"... but do HATE the flat graphical style of win 10 ..."
"To be honest I use File Explorer just fine but do HATE the flat graphical style of win 10. Its annoying and boring. I really miss a proper title bar that actually changes colour when you deselect a window so you can tell if it has focus or not before you start typing."
I am down to just one program remaining which actually requires Windows, and I have its Linux alternative trained-in and ready for migration when MS ceases final support for W7. I use Linux for everything else so it'll be an easy transition.
But I am not transitioning yet, because W7 (if you're prepared to cope with its miserable security) was the best UI version. Better even than XP's interface. It is easy to use, ok to look at, pretty intuitive ... despise MS as I do, W7 is still arguably the best desktop interface. For those doing productivity stuff on a powerful desktop system, no touchscreen or daft mobile-centric stuff, it is still actually a damn good environment. Sure, I have a ton of cores and RAM to deal with MS bloat. And yes, Linux is technically superior in every respect. But I am actually in no hurry to make this final move.
So it is passing odd that W10 is so nasty, and such a massive backward step, that I am to be driven from MS. Even if I could turn off all the spyware, and even if I could laboriously re-skin the ludicrously inappropriate UI, I'd still have to cater for all the other backward steps, and really, what's the point when I can just leave?

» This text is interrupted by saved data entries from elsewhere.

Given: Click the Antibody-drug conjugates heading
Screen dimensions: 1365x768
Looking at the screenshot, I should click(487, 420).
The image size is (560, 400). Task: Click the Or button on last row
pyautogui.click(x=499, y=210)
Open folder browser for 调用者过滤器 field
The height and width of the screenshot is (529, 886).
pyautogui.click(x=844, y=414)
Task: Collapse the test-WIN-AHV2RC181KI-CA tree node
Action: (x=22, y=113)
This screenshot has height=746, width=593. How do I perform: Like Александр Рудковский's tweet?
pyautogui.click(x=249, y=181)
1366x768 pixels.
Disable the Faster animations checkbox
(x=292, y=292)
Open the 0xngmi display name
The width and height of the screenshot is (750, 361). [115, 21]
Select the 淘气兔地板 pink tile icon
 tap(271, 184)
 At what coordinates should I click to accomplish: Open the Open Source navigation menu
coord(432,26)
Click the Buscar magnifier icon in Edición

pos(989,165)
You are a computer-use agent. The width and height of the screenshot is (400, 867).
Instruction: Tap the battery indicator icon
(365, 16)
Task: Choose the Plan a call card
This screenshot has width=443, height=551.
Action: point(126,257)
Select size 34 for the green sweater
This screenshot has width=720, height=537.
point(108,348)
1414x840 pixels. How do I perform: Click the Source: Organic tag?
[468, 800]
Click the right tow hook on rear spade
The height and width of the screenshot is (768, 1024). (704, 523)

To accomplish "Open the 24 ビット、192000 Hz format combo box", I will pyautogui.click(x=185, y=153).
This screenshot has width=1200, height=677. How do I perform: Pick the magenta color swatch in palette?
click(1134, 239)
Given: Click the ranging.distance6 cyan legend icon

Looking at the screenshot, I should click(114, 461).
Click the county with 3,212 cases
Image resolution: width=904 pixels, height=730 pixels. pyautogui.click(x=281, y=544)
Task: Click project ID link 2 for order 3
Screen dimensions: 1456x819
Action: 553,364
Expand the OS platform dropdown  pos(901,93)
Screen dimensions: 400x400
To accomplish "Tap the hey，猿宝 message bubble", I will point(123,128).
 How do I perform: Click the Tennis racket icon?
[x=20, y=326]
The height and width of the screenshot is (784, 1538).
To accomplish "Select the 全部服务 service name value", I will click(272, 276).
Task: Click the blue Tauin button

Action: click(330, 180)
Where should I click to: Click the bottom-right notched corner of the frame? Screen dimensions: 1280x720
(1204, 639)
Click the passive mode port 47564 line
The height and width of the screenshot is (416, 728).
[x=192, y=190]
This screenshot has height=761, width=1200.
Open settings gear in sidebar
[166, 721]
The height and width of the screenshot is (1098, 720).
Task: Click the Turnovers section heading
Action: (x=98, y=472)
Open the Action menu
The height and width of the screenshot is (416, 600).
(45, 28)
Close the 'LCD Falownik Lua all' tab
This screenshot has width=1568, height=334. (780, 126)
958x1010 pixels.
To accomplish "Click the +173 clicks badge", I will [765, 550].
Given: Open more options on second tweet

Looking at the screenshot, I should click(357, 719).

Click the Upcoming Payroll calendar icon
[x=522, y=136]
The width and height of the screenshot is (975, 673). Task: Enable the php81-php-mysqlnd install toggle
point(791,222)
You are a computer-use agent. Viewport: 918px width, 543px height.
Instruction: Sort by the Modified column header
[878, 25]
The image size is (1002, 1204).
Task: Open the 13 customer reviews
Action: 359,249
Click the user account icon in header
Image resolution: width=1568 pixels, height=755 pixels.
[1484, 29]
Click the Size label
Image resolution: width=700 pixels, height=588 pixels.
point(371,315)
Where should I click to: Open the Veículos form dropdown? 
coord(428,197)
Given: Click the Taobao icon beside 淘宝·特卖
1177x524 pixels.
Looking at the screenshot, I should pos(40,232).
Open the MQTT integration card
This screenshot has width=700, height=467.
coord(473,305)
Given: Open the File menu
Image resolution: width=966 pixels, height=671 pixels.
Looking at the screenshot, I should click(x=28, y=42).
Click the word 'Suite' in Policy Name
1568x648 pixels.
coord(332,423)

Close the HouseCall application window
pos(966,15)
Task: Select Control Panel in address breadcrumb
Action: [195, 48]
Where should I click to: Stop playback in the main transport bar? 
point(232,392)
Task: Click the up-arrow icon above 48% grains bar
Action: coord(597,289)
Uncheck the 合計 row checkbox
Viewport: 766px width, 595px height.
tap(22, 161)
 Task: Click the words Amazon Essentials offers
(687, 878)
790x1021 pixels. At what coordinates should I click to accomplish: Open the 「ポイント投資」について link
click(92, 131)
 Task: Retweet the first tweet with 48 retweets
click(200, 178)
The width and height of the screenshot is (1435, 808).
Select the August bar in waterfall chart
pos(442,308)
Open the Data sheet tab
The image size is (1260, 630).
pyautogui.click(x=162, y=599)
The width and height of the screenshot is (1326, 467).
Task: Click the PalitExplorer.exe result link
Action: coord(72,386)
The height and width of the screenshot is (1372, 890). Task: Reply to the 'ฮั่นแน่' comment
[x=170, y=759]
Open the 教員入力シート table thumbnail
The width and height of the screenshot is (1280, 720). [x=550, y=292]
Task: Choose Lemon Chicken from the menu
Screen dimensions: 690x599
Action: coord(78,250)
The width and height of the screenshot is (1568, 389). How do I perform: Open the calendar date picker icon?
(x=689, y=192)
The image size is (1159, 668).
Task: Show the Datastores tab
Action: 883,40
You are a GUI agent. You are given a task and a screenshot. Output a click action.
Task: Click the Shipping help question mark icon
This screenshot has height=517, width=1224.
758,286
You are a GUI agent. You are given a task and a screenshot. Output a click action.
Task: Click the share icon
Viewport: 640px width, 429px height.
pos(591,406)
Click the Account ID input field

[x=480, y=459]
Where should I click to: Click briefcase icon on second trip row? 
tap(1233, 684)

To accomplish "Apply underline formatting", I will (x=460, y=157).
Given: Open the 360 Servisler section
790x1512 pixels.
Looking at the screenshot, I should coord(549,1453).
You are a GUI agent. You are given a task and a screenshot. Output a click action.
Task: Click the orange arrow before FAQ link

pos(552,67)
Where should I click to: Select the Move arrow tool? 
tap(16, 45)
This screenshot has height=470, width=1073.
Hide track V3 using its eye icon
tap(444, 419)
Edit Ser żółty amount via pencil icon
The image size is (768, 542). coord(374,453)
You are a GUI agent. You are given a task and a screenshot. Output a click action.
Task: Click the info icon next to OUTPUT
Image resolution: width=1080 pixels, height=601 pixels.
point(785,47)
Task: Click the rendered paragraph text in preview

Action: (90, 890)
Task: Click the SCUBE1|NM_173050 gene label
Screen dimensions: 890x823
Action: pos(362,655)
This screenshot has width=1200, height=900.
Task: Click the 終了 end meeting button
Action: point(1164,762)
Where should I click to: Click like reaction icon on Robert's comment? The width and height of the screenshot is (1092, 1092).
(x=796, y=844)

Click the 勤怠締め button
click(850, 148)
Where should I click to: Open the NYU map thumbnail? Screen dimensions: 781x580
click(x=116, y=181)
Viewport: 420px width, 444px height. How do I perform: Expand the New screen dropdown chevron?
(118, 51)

But it seems to me truly, very strange that from its best desktop UI, MS has regressed to something worse and significantly unpleasant to use. One might consider that unpseakable pile of shit, Vista, as a kind of wild aberration, and at least rapidly fixed; but there's no sign MS will ever fix its desktop UI now. We are stuck not only with the junkpile of ugly and unnecessary compromises for mobile, touch and crummy little apps, but with MS's strategic decision no longer to treat Windows users as paying customers, with rights and dignity, but as exploitable assets, like Face-addicts, Twit-zombies and Instag-cretins, to be forever stuck within its OS web, and eternally wrung dry for private data and perpetually nagged to become ever more dependent upon the shonky "cloud", where your private data become ransom-worthy hostages.
Are there any other examples, in say the last 30 years, of a product being replaced with something in almost every way worse?